To be fair, comparing CA to any other state is a stretch.


----------



## sideKahr (Oct 15, 2014)

Chipper said:


> CA needs 365K gun owners out of 8M to sign a petition to get the new anti guns on a ballot and possibly blocked. Only 120K step up and support it. So the Governor signs them into law. Thinking enough people will actually do anything to stop the gun bans, now that's naive.

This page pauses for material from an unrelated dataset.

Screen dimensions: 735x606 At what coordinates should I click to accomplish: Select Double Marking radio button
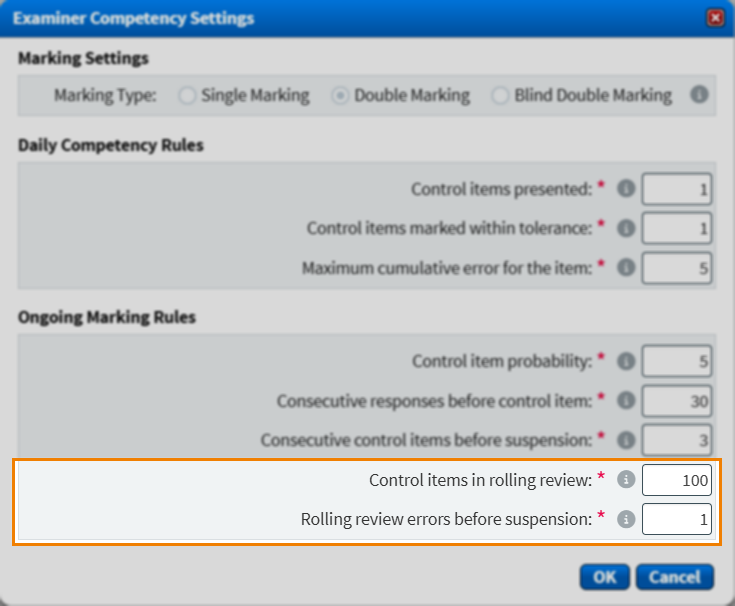pyautogui.click(x=340, y=96)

Don't you think CA is a special case? I don't judge the rest of the country by their actions.


----------



## Chipper (Dec 22, 2012)

The point is only 120K out of 8m would take the time to even sign a paper. Let alone take the next step and take up arms and put their lives and liberty on the line. I'm guessing the numbers will be a lot smaller across the country when SHTF.

Here's a link to the bill from the NRA back in 2015.
https://www.nraila.org/articles/201...-and-magazine-ban-in-house-of-representatives


----------



## RedLion (Sep 23, 2015)

Chipper said:


> The point is only 120K out of 8m would take the time to even sign a paper. Let alone take the next step and take up arms and put their lives and liberty on the line. I'm guessing the numbers will be a lot smaller across the country when SHTF.
> 
> Here's a link to the bill from the NRA back in 2015.
> https://www.nraila.org/articles/201...-and-magazine-ban-in-house-of-representatives


I get your point and it is truly a travesty.


----------



## Targetshooter (Dec 4, 2015)

Lets think here for a min. , do you all really think that " The US people " gun owners " will let this happen " ? Hell no . I think that the lefties are just trying to push buttons before November 8 th.


----------



## Slippy (Nov 14, 2013)

RedLion said:


> To be fair, comparing CA to any other state is a stretch.





sideKahr said:


> Don't you think CA is a special case? I don't judge the rest of the country by their actions.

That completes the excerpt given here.